Last month, President Bush held an education summit with governors to deal with the crisis. Proposals included giving parents the freedom to choose which schools their children will attend, encouraging businesses and schools to come up with new training programs, attracting more teaching talent by making it easier for career-switchers to become teachers, and by requiring competency tests for students and teachers.
Many of these steps are worthwhile. It is good that there is high-level focus on these educational shortcomings. But while we try to teach our children to be better mathematicians, there is another essential missing in the overall educational equation. It is emphasis not on the nuts and bolts of schooling, but on ethics.
Everyone seems to agree that students need better training in the three R's, but they have been short-changed in lessons on how to make moral choices.
When my daughter was admitted to a well-known college some years ago, and I attended a briefing session for parents, I was startled at the confident manner in which the college president disclaimed all responsibility on the part of his staff for moral counseling. The college's position was that in the overnight transition from high school to college, students had become adults and were responsible for themselves.
Ethical studies were best left to parents and the churches.

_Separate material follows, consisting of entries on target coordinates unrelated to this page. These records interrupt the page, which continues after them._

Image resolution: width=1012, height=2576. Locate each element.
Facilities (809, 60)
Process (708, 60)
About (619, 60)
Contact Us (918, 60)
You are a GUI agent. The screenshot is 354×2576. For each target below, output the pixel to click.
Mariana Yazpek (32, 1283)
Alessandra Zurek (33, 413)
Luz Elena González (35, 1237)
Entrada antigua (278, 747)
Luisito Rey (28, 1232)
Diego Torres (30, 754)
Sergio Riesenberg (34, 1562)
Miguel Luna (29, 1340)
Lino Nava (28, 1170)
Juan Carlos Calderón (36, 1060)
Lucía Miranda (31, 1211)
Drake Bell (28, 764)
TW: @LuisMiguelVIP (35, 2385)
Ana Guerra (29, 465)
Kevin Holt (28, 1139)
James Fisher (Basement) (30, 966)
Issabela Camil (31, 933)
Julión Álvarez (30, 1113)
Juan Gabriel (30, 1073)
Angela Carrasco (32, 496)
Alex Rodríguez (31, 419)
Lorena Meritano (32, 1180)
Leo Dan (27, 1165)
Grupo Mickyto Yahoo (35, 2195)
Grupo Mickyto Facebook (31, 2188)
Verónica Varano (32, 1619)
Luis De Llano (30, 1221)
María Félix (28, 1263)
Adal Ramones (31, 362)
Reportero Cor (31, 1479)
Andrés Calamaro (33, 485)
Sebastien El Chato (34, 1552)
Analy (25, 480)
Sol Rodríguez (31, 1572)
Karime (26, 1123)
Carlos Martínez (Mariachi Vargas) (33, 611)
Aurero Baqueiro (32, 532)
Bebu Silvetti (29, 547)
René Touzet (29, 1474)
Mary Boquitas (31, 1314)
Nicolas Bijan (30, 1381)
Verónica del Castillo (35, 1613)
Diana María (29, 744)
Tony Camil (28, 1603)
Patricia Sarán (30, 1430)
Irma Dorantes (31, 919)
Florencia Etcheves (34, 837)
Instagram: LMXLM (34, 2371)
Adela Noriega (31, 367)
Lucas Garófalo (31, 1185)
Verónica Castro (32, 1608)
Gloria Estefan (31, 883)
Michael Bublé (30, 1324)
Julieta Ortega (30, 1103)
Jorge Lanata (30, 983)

That has changed somewhat, given some recent much-publicized instances of stockbrokers, politicians, and evangelists who have gone wrong. Some universities and business schools have reinstituted courses for the study of ethics.
But there is still a vast wasteland of disinterest in ethics.
There should not be, for there is clearly a need for earlier ethical head-clearing. A recent survey of American high school seniors by the international Pinnacle Group public relations company came up with these disturbing findings:
59 percent said they would face six months' probation on an illegal deal to make $10 million.
36 percent would plagiarize to pass a test.
67 percent would inflate expense accounts.
50 percent would pad an insurance claim.
66 percent would lie to achieve a business objective.
This is a sorry state of affairs. We should not be apologetic for instructing our children that financial success is without point unless accompanied by integrity, honesty, and a deepening sense of non-material values.
The relegation of ethical studies may be just as major a crisis as our backwardness in mathematics and science. Why should ethics not be stressed as vigorously in school as it should be in the home?